EP by Of Montreal
- Released: 21 August 1999
- Recorded: 1997–1999
- Genre: Indie pop
- Length: 25:58
- Label: Kindercore Records

Of Montreal chronology
| Cherry Peel (1997) | The Bird Who Continues to Eat the Rabbit's Flower (1999) | The Bedside Drama: A Petite Tragedy (1998) |

= The Bird Who Continues to Eat the Rabbit's Flower =

The Bird Who Continues to Eat the Rabbit's Flower is a release by the Elephant 6 band Of Montreal. It is an extended version of their EP The Bird Who Ate the Rabbit's Flower; the first five tracks are the ones from that first effort.

Professional ratings
Review scores
| Source | Rating |
| Allmusic | Star |
| Pitchfork Media | 7.5/10 |

==Background==
Initially a short run five-song EP, The Bird Who Ate the Rabbit's Flower went out of print. The songs were recorded at the same time as the songs that made The Bedside Drama: A Petite Tragedy and The Gay Parade, but not fitting either of their styles. These EPs and further albums were released via Kindercore, as opposed to Bar/None Records due to the volume of material Kevin Barnes was making. Bar/None wanted to wait to release more, so Kevin signed a deal with local Athens, Georgia label Kindercore to get all of it out.

"You Are An Airplane" was written about Kevin's best friend Niquelin, who they lived with at the time, not wanting her to get into cocaine.

"The Inner Light" is about a Christian girl Kevin meets who they are surprised to learn is very compassionate and loving.

"When a Man Is in Love with a Man" details Kevin questioning their sexuality after seeing their friends in healthy homosexual relationships.

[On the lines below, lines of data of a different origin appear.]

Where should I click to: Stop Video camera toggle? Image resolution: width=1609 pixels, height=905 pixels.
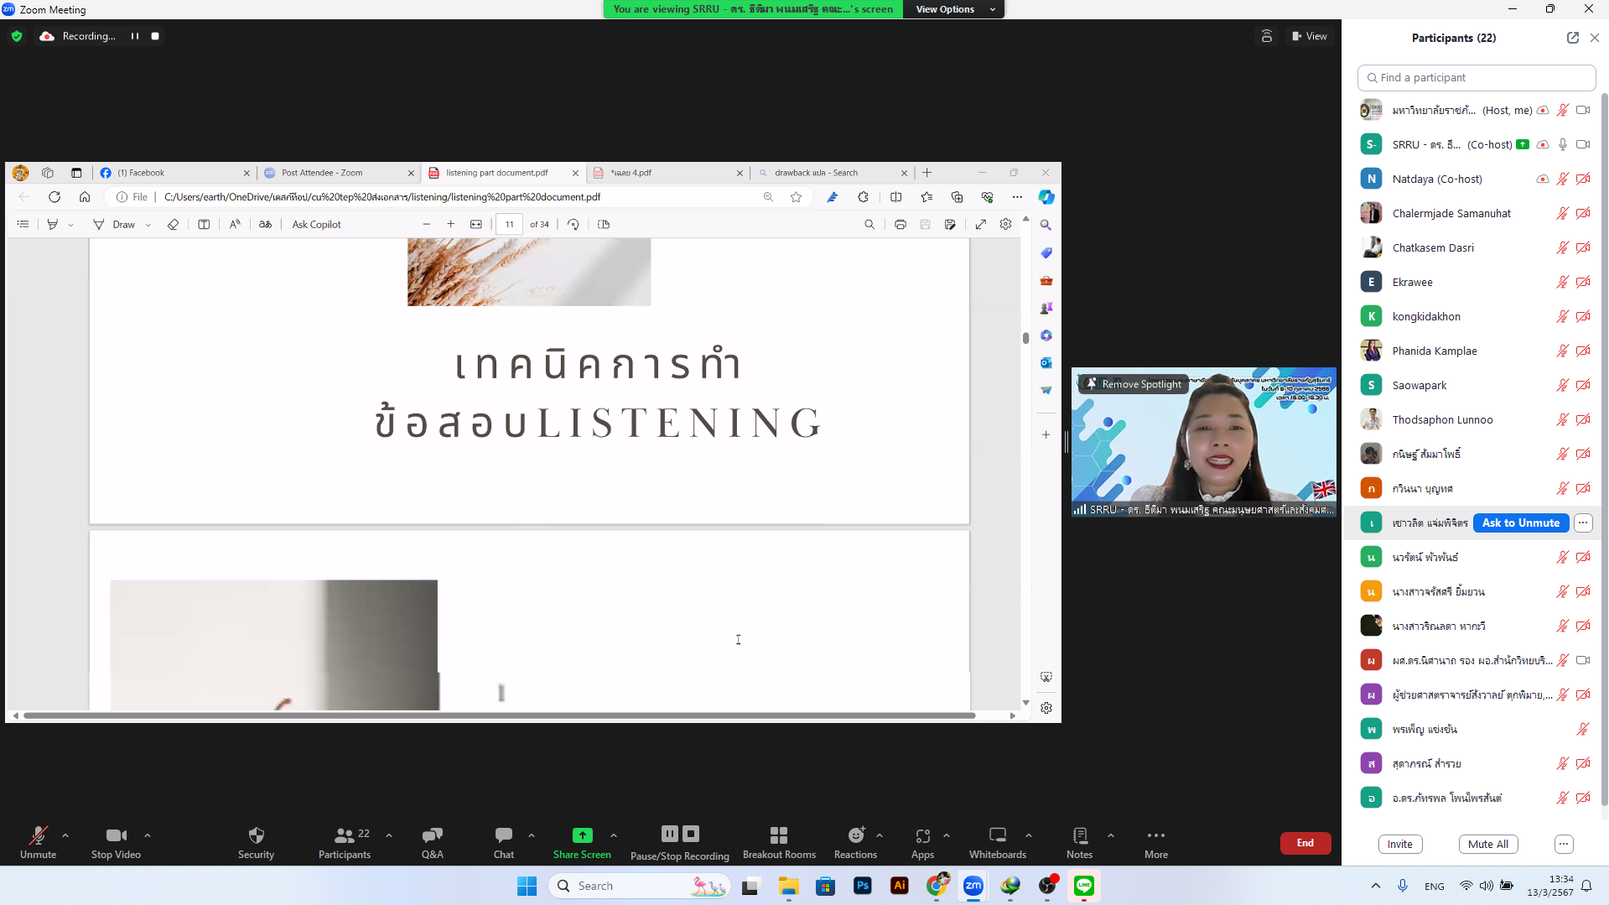116,842
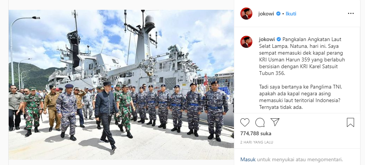365x165 pixels.
Task: Click the 'untuk menyukai atau mengomentari' text
Action: click(x=300, y=160)
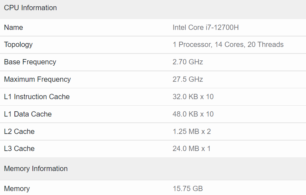Click the 24.0 MB x 1 value
306x195 pixels.
pos(192,149)
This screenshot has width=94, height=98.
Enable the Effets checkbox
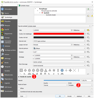19,88
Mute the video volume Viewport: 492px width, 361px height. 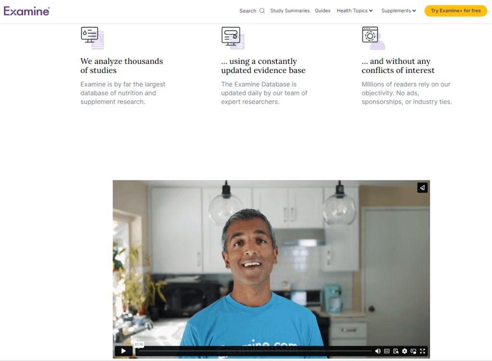[x=378, y=351]
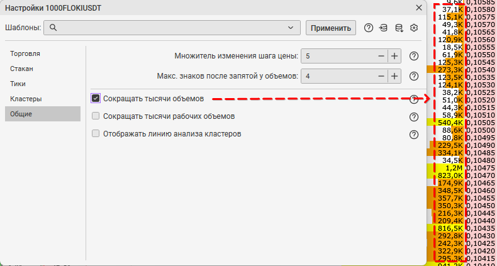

"If I Faltered Slightly Twice" is a song about Kevin's failed relationship with the band's namesake girl from Montreal, Julie. Kevin drove to Montreal to see her, it went very poorly, and she kicked them out. They later wrote the song at their sister's house.

"Disguises" is a The Who cover.

"On the Drive Home" is another song about Julie, detailing Kevin driving home after the experience. They had bought a cherry cola, as mentioned in the song, then had broken down in their car. They had been speeding, and a cop stopped them. Realizing they were in deep distress, he let them go.

"The Secret Ocean" is an Elf Power cover, an Elephant 6 band that Kevin had collaborated with at the time.

"I Felt Like Smashing My Face Through a Clear Glass Window" is a Yoko Ono cover. Yoko later mailed Kevin a postcard informing them she heard the cover via her son Sean and enjoyed it.

==Track listing==
All songs by Kevin Barnes except where noted.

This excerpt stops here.